**TASK DETAILS**
Extract from the listing each line in which the word "screenshot" appears.

**PROVIDED RECORDS**
+-------+
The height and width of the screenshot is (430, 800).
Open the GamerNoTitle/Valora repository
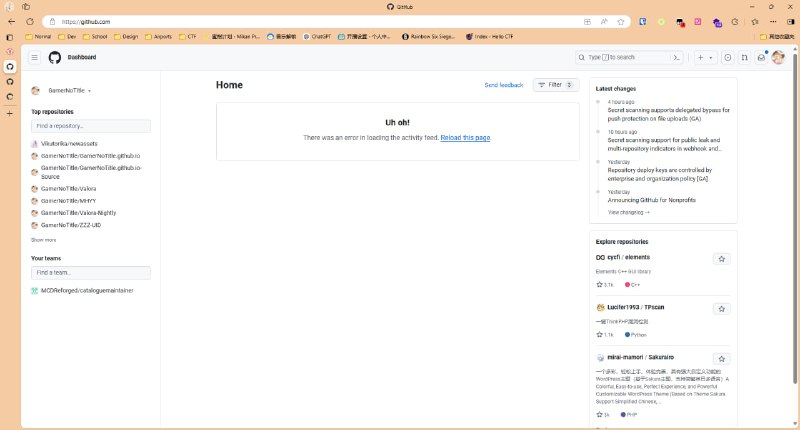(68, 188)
+-------+
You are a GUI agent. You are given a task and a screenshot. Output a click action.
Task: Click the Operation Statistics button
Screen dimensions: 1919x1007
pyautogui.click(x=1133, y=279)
+-------+
**WRITTEN ANSWER**
The height and width of the screenshot is (430, 800).
You are a GUI agent. You are given a task and a screenshot. Output a click action.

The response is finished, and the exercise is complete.